Что-то во мне так и обмерло, когда я его увидел, почти как в детстве — отца, сидишь долго один дома, потом вдруг повернется ключ в замке, невольно навалится облегчение и тут же — видишь отца, и сердце уходит в пятки.
— Чего ты? — Он шумно облизывал пальцы. — Не хочешь Юрия видеть? Он меня всю ночь вез. Не спал. Ты хоть завтраком его покорми. — Сам он уже принялся за омлет. — Столько всего случилось!
— И со мной тоже.
— Ты куда собрался?
— Заказывай, что хочешь. — Я выудил из кармана карточку от номера, отдал ему. — Оставлю счет открытым. Скажи, чтоб на номер все записали.
— Поттер… — Он отшвырнул салфетку, кинулся было за мной, но остановился и — к моему превеликому удивлению — расхохотался. — Ну давай, иди. Что у тебя там — новый друг, важное дело?
— Со мной много чего произошло.
— Ну, — самодовольно, — уж не знаю, что там произошло с тобой, но могу сказать, что со мной всего произошло в пять тыщ раз больше. Такая неделька выдалась. Про такое только книжки писать. Пока ты тут в отеле прохлаждался, я… — он шагнул ко мне, коснулся моей руки. — Погоди-ка. — У него зазвонил телефон, он отвернулся, затараторил на украинском и быстро оборвал звонок, увидев, что я пошел к двери.
— Поттер. — Он ухватил меня за плечи, пристально изучил мои зрачки, потом развернул меня и потащил обратно, ногой закрыв за собой дверь. — Ты охренел, что ли? Ты как из «Ночи зомби». Какой нам там с тобой фильм нравился? Черно-белый? Не тот, который «Живые мертвецы», а про поэзию…
— «Я гуляла с зомби». Вэла Льютона.
— Точняк. Он самый. Садись. Трава тут забористая, даже если регулярно куришь, надо было тебе сказать…

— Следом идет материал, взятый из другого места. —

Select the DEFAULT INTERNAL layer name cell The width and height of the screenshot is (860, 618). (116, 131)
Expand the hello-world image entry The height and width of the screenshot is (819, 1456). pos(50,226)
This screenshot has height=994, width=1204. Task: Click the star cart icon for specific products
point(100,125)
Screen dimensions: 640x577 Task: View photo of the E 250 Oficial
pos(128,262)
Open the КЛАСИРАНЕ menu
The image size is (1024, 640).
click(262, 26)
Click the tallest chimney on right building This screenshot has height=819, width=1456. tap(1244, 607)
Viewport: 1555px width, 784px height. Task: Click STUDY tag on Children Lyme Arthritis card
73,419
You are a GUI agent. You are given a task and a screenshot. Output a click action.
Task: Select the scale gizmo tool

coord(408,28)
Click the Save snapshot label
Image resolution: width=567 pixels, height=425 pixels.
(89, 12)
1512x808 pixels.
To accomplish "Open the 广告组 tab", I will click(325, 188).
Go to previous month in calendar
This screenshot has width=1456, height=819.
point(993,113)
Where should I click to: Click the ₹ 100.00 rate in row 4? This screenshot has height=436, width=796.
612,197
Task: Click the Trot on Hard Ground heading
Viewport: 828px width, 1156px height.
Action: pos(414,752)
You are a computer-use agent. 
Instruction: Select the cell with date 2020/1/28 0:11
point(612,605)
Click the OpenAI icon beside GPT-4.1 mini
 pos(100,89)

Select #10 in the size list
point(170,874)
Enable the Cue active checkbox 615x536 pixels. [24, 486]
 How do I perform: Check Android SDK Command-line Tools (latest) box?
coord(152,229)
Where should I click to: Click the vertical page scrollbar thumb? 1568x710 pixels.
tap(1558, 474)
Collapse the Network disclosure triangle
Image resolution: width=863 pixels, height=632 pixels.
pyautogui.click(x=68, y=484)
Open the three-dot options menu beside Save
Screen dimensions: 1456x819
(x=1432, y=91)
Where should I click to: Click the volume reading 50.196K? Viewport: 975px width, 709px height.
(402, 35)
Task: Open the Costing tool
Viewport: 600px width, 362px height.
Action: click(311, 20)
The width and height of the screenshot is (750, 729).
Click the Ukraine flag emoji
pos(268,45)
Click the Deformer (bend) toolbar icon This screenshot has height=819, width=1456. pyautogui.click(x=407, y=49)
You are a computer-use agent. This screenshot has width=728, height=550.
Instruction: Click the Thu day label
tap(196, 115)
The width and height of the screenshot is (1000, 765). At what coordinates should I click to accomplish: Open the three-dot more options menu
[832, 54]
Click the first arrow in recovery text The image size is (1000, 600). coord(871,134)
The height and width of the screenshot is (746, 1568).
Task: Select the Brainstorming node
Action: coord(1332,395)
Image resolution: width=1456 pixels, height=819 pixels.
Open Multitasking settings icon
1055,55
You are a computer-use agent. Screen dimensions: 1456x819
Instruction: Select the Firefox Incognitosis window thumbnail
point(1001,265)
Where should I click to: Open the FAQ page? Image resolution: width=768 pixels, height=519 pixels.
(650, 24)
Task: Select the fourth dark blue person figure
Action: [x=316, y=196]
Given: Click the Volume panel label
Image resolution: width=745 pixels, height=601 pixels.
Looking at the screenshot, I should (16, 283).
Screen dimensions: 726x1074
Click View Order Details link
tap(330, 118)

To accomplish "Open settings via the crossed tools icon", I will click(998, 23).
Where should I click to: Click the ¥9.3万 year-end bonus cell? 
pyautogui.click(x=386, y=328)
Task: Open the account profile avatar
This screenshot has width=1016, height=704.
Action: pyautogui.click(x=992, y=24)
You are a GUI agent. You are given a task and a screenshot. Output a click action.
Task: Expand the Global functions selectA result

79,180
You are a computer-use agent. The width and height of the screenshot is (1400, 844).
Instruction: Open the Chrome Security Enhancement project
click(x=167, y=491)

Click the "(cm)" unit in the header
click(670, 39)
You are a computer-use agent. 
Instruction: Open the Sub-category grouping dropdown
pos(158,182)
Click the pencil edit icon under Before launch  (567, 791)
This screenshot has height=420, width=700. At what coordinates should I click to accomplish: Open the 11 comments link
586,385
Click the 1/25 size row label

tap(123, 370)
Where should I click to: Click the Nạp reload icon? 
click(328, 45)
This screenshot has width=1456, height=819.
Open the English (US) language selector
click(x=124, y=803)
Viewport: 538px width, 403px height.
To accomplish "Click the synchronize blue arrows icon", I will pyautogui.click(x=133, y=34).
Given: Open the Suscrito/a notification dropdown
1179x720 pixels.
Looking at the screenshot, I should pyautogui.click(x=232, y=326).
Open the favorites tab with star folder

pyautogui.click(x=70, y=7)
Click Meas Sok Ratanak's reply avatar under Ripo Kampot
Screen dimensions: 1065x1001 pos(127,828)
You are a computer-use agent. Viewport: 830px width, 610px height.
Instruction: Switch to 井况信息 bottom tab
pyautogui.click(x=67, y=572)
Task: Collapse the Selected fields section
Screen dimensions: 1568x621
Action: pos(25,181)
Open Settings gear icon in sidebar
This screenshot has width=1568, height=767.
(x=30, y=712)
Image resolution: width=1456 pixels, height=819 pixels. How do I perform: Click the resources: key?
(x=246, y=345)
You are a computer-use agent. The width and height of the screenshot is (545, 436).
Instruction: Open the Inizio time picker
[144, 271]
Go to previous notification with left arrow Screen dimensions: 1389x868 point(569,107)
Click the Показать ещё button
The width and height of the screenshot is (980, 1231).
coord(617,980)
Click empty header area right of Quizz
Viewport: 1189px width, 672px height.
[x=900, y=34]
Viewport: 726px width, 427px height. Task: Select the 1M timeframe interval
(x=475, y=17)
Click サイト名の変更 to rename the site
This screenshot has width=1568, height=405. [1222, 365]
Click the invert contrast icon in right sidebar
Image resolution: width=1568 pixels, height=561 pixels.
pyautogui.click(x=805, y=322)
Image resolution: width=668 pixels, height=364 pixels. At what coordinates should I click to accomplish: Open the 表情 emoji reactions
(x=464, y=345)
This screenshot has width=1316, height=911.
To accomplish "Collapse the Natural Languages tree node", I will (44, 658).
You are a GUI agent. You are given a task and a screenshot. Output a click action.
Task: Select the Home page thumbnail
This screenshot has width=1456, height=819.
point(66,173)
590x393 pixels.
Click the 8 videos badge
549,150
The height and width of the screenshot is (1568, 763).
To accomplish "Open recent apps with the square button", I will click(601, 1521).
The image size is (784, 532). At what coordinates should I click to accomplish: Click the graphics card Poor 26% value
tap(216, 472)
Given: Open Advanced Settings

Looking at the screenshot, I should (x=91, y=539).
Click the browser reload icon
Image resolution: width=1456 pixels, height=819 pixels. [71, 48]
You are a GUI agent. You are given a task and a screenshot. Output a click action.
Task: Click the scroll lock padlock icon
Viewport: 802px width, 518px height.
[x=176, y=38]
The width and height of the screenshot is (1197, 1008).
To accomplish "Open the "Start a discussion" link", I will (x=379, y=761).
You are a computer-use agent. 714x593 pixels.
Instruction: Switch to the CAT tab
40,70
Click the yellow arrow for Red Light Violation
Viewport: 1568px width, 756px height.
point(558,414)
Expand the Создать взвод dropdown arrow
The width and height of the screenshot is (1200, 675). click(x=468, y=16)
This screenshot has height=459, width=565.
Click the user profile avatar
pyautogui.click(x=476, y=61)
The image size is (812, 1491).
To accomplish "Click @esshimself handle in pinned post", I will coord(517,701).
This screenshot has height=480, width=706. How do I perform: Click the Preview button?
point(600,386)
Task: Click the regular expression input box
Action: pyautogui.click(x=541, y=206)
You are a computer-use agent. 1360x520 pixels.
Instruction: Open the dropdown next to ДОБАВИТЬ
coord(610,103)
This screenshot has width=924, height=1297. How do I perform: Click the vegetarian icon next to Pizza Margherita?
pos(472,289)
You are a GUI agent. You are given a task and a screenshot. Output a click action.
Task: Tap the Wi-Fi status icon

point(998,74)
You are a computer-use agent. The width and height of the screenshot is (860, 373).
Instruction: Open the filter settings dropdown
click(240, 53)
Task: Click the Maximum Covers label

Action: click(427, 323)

— Не курил я никакой травы.
— …потому что, говорю тебе, когда я сюда впервые приехал, лет двадцать мне, может, было, я дул тогда каждый день, думал, мне все нипочем и… господи ты боже мой. Сам виноват. Повыпендриваться решил в кофе-шопе. «Дай-ка мне чего посильнее». Ну тот мужик мне и дал. Три раза затянулся — и все, ноги не держат! Стоять не могу! Такое ощущение, что я вообще ходить разучился! Перед глазами все сжимается, ни один мускул не контролирую. Вообще от реальности отключился!
Он подвел меня к кровати, уселся рядом со мной, приобнял за плечи.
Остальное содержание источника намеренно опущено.